JP Moregone Press Release: We find any unscrupulous or illegal business practices deplorable and believe in a fair and open marketplace. The company denies any wrongdoing and has begun an intensive internal investigation to determine any involvement of our staff. We are working closely with our partners in the appropriate government agencies to determine a course of action.

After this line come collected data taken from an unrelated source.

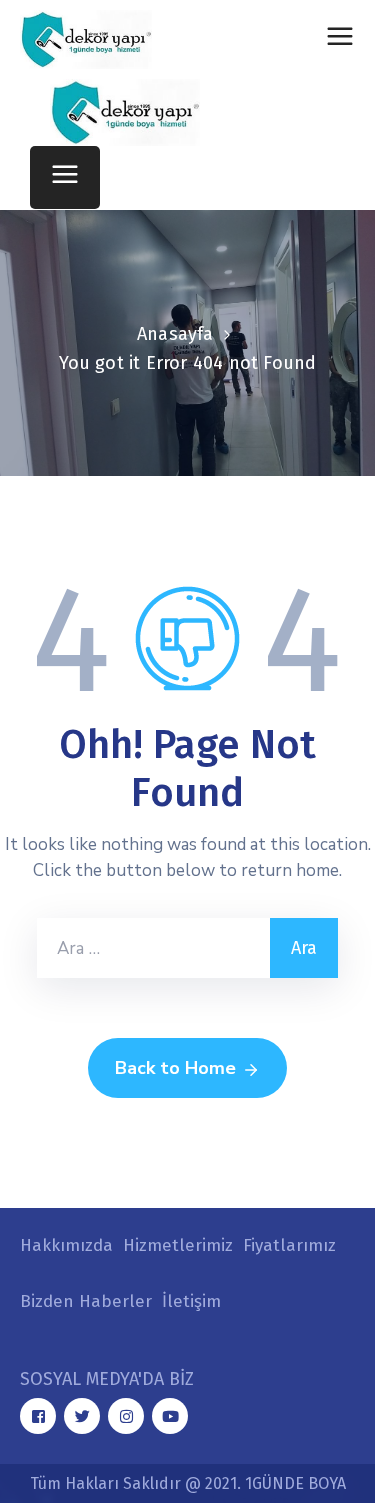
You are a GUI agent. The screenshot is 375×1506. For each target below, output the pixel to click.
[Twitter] (82, 1416)
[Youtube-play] (170, 1416)
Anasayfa (175, 334)
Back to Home (175, 1068)
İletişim (191, 1301)
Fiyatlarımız (289, 1245)
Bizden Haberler (86, 1301)
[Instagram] (126, 1416)
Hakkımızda (66, 1245)
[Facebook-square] (38, 1416)
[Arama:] (153, 948)
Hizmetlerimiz (178, 1245)
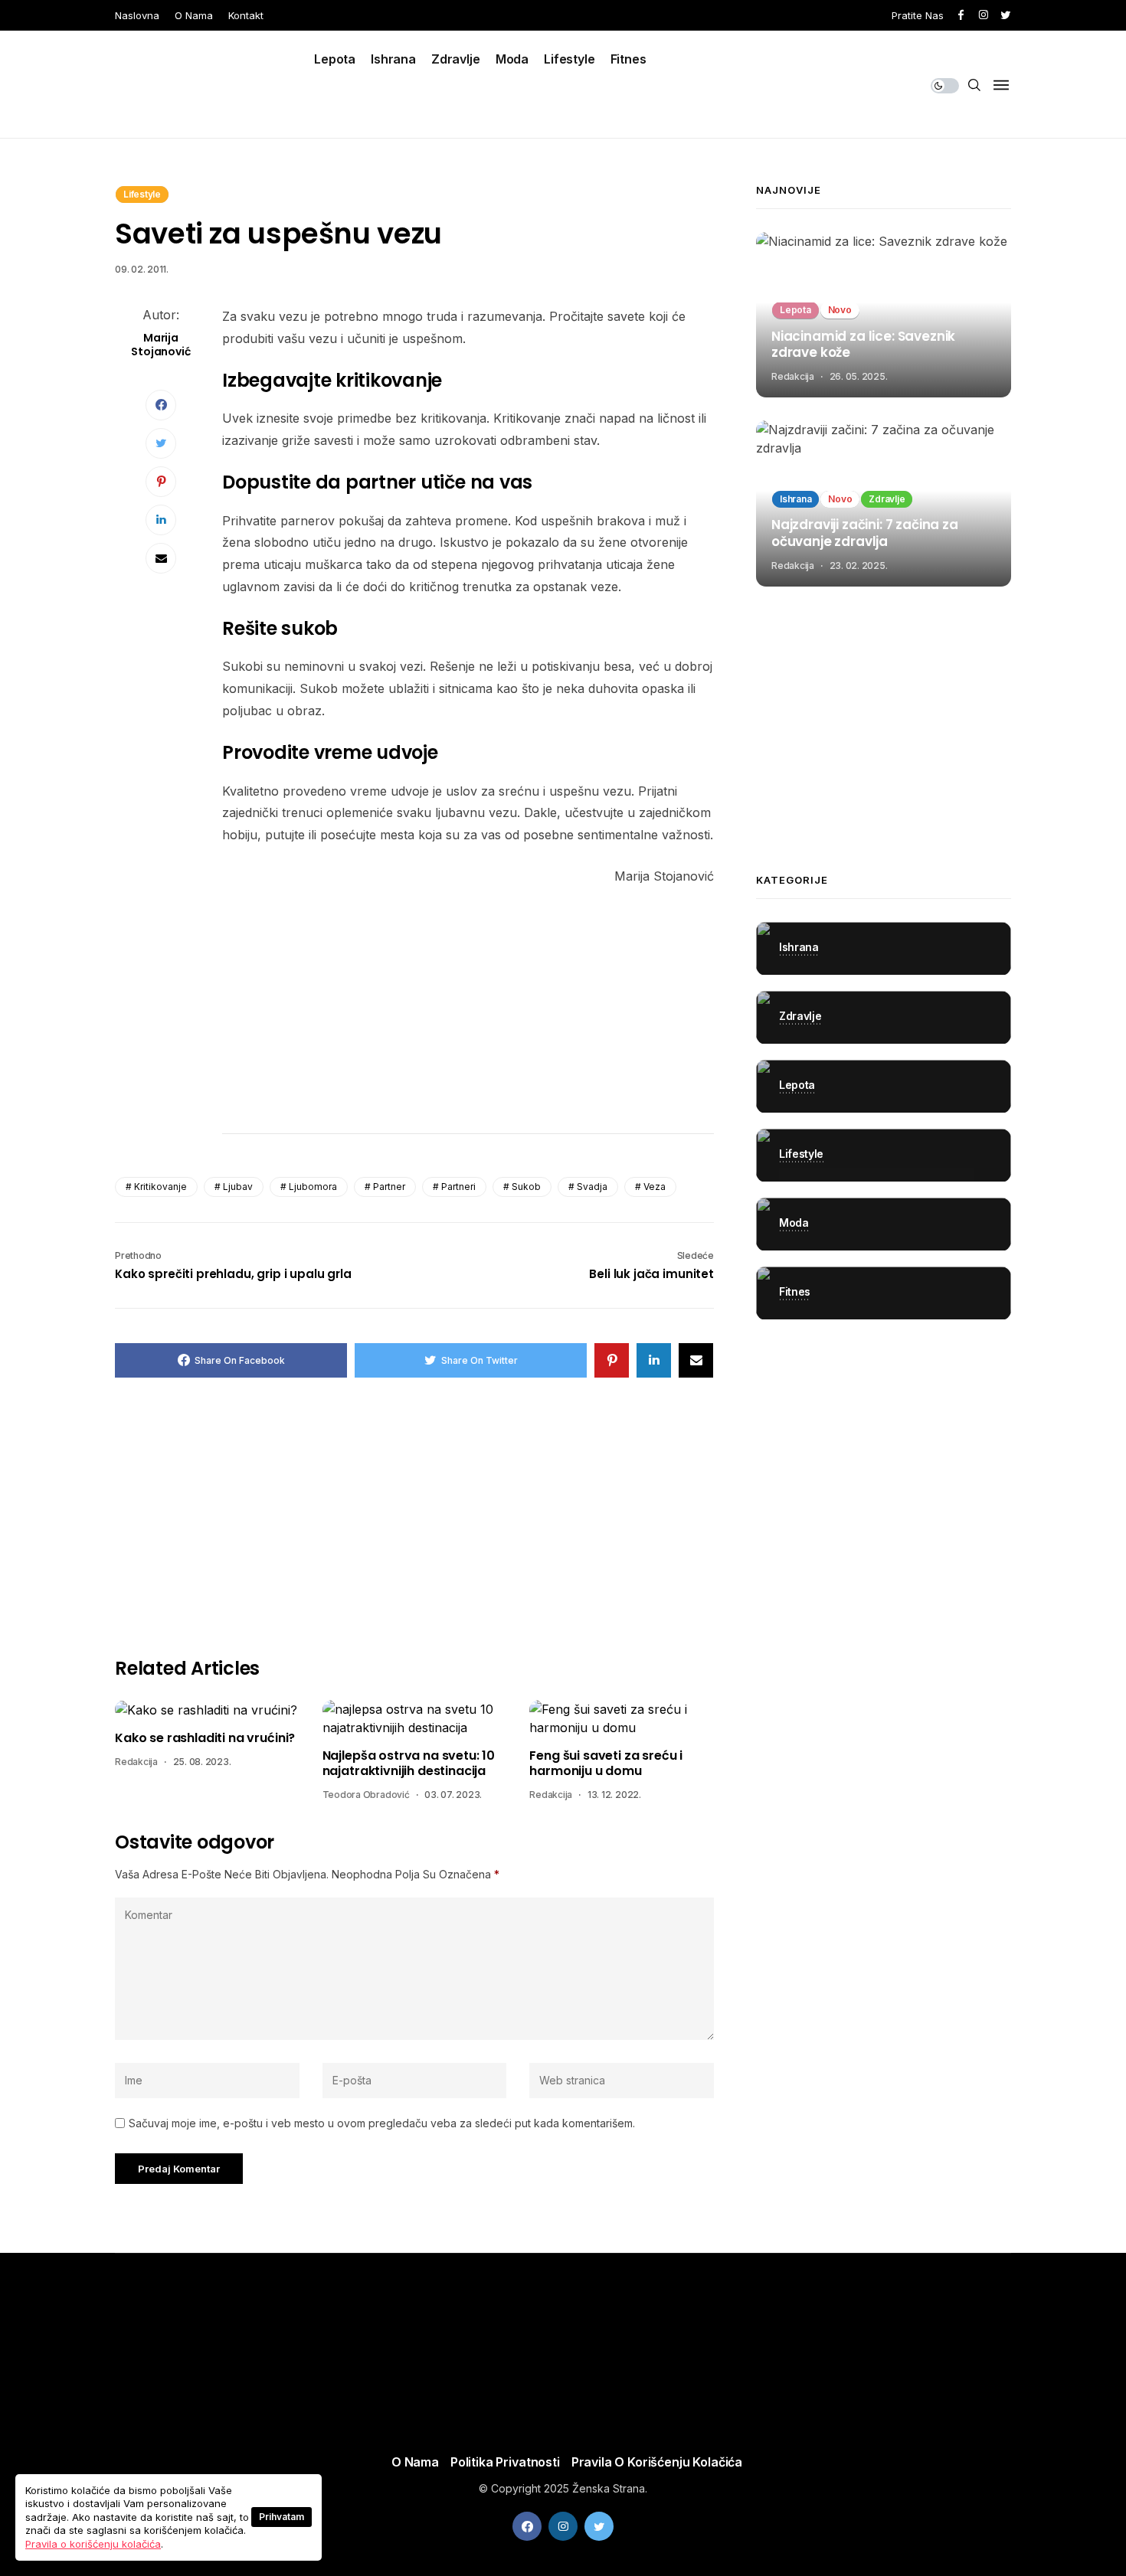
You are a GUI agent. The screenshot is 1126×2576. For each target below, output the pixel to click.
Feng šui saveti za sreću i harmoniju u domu (605, 1764)
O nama (194, 15)
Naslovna (137, 15)
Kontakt (245, 15)
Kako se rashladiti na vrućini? (205, 1738)
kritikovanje (160, 1186)
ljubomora (313, 1186)
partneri (458, 1186)
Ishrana (393, 59)
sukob (526, 1186)
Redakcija (136, 1761)
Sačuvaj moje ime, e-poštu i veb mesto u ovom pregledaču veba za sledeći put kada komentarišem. (382, 2123)
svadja (592, 1186)
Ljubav (238, 1186)
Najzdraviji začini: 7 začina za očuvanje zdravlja (864, 534)
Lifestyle (569, 59)
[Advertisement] (468, 1014)
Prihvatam (281, 2516)
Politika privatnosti (505, 2462)
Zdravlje (455, 59)
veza (654, 1186)
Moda (512, 59)
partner (389, 1186)
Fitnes (628, 59)
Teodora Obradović (366, 1794)
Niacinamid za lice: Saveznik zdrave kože (863, 344)
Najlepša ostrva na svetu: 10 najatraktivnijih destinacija (409, 1764)
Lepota (334, 59)
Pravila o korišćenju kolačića (656, 2462)
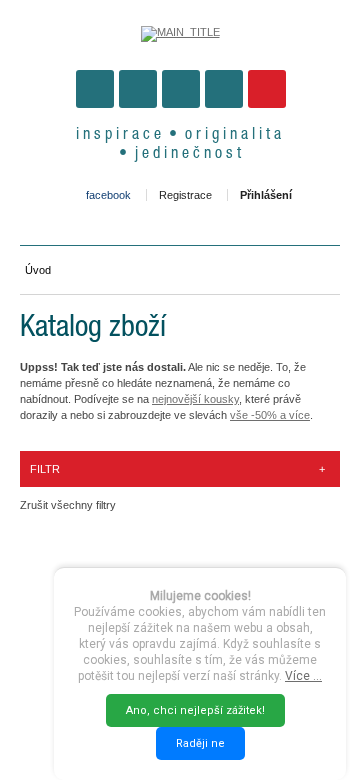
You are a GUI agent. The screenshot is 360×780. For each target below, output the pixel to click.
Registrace (185, 195)
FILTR (177, 469)
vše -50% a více (270, 415)
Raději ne (200, 743)
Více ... (303, 676)
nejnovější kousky (195, 399)
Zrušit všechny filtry (68, 505)
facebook (108, 195)
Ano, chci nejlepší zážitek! (195, 710)
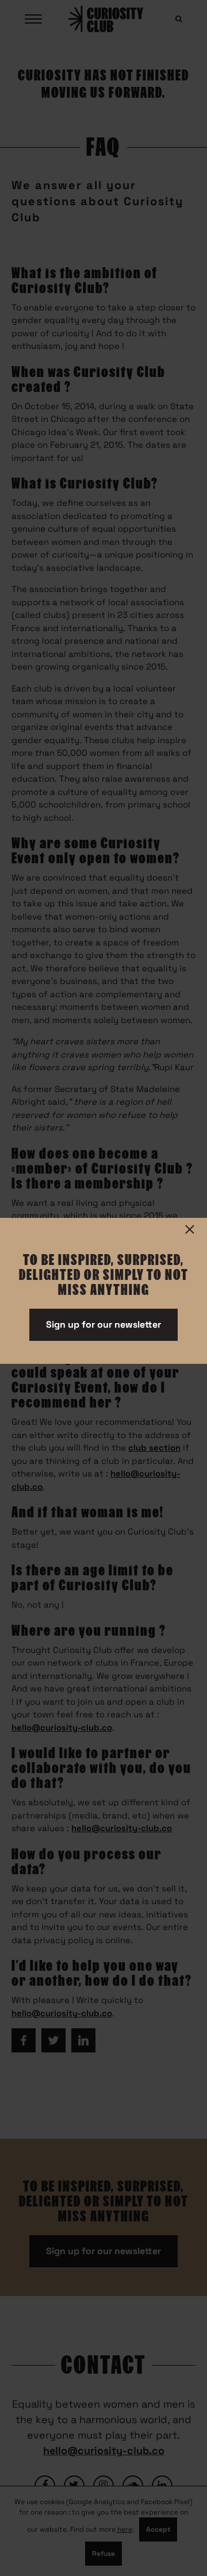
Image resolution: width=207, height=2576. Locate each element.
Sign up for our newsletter (103, 1324)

And we will have no further comment on the subject. Any fines or payments to any government agencies in relation to this investigation is not an admission of wrongdoing. And any associated employee separations related to individuals working in any investigated departments are purely coincidental.
Would it be wrong of me to inquire as to the TRUE nationality of Mr. John Howard Bartholomew?!
Clue: No loyalty. Lawyer. Finance.
An American, not US subject.
http://youtu.be/E2NETSIzFr8
Like fucking ver Tesla wasn't nough.
So turn-of-the-century. They've moved on to gold and S&P futures, funded by the NY fed Chicago office, which will be "investigated" after they've made a few $$$.
Nothing illegal about it.
It was in fact a stupid market construct.
Bid cost recovery. Think about it.
Blank check that ISO allows the utility to just name their costs. This type of shit is in every power market. It's not rigged so much as they baby the utilities and generators.
Bank rigging like you can't imagine
http://newworldorderg20.wordpress.com/
http://bit.ly/1FILGzM
http://bit.ly/1vYvlWu
http://bit.ly/11YWDhJ
goys' doing their zionist masters work
Here at JT Marlin, we hold ourselves to a very high ethical standard. Let me explain: If the ethics help us make money that day, we'll use 'em. Now, would you please leave your gold fillings in the drawers before stepping into the showers. . .
What else is going on and yet to surface is only not clear to those who wear shades when they see porns.